PROBLEM 1: In the least-squares text, rewrite the paragraph beginning "Ill-Conditioning: When A^T A" as a short bulleted list that keeps its main facts.

*** Opening SUPPLIED TEXT ***

Practical Considerations
Ill-Conditioning: When A^T A is nearly singular, small data changes cause huge solution changes. The condition number κ(A) = σ_max/σ_min quantifies this.
# Demonstrate ill-conditioning
def create_ill_conditioned_matrix(n, condition_number):
"""Create matrix with specified condition number"""
U, _ = np.linalg.qr(np.random.randn(n, n))
V, _ = np.linalg.qr(np.random.randn(n, n))
s = np.logspace(0, -np.log10(condition_number), n)
return U @ np.diag(s) @ V.T
A_bad = create_ill_conditioned_matrix(50, 1e10)
b = np.random.randn(50)
print(f"Condition number: {np.linalg.cond(A_bad):.2e}")
# Small perturbation
b_perturbed = b + 1e-6 * np.random.randn(50)
x1 = np.linalg.lstsq(A_bad, b, rcond=None)[0]
x2 = np.linalg.lstsq(A_bad, b_perturbed, rcond=None)[0]
print(f"Solution change: {np.linalg.norm(x1 - x2):.4e}")
Ridge Regression (L2 regularization) fixes this by adding λI to A^T A:
def ridge_regression(A, b, lambda_reg):
"""Regularized least squares"""
n = A.shape[1]
ATA_reg = A.T @ A + lambda_reg * np.eye(n)
ATb = A.T @ b
return np.linalg.solve(ATA_reg, ATb)
# Compare solutions
x_ols = np.linalg.lstsq(A_bad, b, rcond=None)[0]
x_ridge = ridge_regression(A_bad, b, lambda_reg=1.0)
print(f"OLS norm: {np.linalg.norm(x_ols):.4f}")
print(f"Ridge norm: {np.linalg.norm(x_ridge):.4f}") # Smaller, more stable
Weighted Least Squares: When error variance varies across observations, weight them accordingly. Minimize ||W(Ax - b)||² where W is diagonal weights.
Real-World Applications
Sensor Calibration: Fit polynomial to temperature sensor readings against reference.
# Temperature sensor calibration
reference_temp = np.array([0, 10, 20, 30, 40, 50, 60, 70, 80, 90, 100])

*** Closing SUPPLIED TEXT ***
*** Opening THE DATA ***

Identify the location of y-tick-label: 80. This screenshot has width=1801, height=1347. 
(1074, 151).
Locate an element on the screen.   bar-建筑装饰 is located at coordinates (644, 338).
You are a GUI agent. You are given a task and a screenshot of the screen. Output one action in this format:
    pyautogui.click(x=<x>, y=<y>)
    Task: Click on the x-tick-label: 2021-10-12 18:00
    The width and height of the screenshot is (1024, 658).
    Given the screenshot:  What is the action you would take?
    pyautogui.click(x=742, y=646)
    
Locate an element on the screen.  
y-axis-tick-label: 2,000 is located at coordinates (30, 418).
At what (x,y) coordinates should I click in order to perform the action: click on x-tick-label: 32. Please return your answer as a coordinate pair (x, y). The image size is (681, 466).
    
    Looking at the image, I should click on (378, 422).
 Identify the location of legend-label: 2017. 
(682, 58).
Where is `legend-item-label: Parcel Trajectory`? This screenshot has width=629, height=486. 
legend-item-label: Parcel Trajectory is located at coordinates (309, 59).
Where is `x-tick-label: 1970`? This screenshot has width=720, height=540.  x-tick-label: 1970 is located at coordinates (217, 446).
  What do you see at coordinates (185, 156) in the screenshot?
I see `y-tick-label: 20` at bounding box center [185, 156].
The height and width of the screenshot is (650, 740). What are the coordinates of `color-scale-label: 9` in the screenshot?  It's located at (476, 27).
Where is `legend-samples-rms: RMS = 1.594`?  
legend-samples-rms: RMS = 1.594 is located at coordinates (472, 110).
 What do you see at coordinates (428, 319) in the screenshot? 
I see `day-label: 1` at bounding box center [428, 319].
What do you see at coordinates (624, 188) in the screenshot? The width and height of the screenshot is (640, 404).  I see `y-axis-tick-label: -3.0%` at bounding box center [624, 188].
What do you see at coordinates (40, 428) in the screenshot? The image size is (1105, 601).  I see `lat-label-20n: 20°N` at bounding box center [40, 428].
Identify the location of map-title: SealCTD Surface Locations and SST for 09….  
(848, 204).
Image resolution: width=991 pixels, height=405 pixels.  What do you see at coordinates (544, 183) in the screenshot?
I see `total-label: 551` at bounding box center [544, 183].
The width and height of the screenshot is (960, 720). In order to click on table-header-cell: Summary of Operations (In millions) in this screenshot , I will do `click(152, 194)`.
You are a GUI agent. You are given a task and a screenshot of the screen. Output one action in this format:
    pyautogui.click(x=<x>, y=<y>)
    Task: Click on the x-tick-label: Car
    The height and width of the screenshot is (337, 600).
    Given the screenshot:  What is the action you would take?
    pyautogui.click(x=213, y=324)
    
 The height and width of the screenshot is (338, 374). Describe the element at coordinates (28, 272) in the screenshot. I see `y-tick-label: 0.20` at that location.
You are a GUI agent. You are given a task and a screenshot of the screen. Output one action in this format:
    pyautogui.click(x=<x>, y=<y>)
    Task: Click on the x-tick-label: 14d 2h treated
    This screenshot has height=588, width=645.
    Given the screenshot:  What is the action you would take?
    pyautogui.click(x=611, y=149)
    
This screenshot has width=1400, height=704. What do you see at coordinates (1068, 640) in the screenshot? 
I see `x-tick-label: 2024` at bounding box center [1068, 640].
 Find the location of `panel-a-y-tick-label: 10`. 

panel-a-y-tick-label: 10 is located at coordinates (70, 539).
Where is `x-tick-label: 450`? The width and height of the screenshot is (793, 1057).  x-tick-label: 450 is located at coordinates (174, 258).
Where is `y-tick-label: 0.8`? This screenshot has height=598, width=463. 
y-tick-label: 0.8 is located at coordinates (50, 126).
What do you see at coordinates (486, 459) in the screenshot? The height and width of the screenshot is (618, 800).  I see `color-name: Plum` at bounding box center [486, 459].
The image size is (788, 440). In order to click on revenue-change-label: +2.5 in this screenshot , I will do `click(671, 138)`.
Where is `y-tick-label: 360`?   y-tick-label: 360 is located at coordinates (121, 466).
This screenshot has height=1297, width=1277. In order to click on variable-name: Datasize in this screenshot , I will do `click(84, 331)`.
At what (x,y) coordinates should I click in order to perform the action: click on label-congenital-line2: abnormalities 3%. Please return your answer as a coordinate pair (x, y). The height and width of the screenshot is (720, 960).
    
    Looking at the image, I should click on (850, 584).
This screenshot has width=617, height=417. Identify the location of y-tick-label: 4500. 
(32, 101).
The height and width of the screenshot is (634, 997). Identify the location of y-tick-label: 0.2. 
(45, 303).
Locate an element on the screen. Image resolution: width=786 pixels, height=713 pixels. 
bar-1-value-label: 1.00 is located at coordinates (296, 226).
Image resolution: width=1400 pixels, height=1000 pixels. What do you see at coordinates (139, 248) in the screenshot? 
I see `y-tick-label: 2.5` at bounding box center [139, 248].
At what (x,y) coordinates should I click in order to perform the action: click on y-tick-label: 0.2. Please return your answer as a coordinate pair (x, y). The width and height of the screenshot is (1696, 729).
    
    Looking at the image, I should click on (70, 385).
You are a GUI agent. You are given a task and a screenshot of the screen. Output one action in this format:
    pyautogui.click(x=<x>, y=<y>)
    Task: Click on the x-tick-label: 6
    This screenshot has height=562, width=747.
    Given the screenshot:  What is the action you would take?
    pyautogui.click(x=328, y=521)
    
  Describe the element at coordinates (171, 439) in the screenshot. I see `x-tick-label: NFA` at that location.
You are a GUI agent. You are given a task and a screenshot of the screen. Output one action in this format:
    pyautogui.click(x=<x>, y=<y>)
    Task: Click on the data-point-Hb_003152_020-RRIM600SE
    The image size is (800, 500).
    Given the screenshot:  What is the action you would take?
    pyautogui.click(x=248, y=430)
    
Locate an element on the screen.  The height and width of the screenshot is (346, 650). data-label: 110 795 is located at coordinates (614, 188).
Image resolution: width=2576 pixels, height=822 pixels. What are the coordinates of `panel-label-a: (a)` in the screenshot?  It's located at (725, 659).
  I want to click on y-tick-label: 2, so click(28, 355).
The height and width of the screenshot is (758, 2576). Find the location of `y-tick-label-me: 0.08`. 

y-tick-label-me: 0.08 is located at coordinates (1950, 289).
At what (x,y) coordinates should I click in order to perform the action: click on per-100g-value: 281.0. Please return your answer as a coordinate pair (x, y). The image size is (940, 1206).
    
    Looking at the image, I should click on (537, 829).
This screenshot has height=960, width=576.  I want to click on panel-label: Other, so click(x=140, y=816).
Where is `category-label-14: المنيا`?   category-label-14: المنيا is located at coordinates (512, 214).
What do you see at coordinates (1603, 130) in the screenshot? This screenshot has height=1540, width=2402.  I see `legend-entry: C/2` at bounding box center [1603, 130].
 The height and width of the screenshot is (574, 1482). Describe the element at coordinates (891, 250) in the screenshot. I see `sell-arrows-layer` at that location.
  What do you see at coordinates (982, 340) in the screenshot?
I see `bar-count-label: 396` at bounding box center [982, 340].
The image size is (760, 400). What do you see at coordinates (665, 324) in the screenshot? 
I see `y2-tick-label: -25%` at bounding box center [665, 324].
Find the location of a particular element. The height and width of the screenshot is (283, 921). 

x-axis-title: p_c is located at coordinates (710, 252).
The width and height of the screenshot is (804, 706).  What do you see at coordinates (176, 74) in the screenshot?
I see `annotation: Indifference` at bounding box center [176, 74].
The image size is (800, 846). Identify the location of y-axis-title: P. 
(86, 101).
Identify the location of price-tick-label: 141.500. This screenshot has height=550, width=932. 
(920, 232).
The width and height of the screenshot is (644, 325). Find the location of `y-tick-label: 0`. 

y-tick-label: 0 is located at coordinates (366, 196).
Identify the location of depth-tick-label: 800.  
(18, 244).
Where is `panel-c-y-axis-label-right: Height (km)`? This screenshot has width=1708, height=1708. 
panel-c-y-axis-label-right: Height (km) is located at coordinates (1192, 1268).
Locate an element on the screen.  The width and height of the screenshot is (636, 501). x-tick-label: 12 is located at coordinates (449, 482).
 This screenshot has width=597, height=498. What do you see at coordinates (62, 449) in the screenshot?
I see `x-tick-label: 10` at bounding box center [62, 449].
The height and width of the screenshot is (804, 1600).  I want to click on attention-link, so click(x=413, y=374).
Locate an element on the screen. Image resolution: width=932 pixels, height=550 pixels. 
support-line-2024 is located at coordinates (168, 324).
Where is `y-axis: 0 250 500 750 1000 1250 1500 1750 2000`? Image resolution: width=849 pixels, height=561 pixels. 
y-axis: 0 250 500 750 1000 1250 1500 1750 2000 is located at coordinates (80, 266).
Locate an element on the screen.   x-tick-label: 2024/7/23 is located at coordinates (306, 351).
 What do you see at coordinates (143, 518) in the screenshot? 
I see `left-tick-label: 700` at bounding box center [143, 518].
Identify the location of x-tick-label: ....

*** Closing THE DATA ***

PROBLEM 2: Format the lines of the records as a numbered list, starting from the first line of the records and going on through the line containing "center [185, 156].", with blank lines left out.

EXERCISE ANSWER 1:
- Ill-conditioning occurs when A^T A is nearly singular.
- Small changes in the data then cause huge changes in the solution.
- The condition number κ(A) = σ_max/σ_min quantifies this.

EXERCISE ANSWER 2:
1. Identify the location of y-tick-label: 80. This screenshot has width=1801, height=1347. 
2. (1074, 151).
3. Locate an element on the screen.   bar-建筑装饰 is located at coordinates (644, 338).
4. You are a GUI agent. You are given a task and a screenshot of the screen. Output one action in this format:
5.     pyautogui.click(x=<x>, y=<y>)
6.     Task: Click on the x-tick-label: 2021-10-12 18:00
7.     The width and height of the screenshot is (1024, 658).
8.     Given the screenshot:  What is the action you would take?
9.     pyautogui.click(x=742, y=646)
10. Locate an element on the screen.  
11. y-axis-tick-label: 2,000 is located at coordinates (30, 418).
12. At what (x,y) coordinates should I click in order to perform the action: click on x-tick-label: 32. Please return your answer as a coordinate pair (x, y). The image size is (681, 466).
13.     Looking at the image, I should click on (378, 422).
14.  Identify the location of legend-label: 2017. 
15. (682, 58).
16. Where is `legend-item-label: Parcel Trajectory`? This screenshot has width=629, height=486. 
17. legend-item-label: Parcel Trajectory is located at coordinates (309, 59).
18. Where is `x-tick-label: 1970`? This screenshot has width=720, height=540.  x-tick-label: 1970 is located at coordinates (217, 446).
19.   What do you see at coordinates (185, 156) in the screenshot?
20. I see `y-tick-label: 20` at bounding box center [185, 156].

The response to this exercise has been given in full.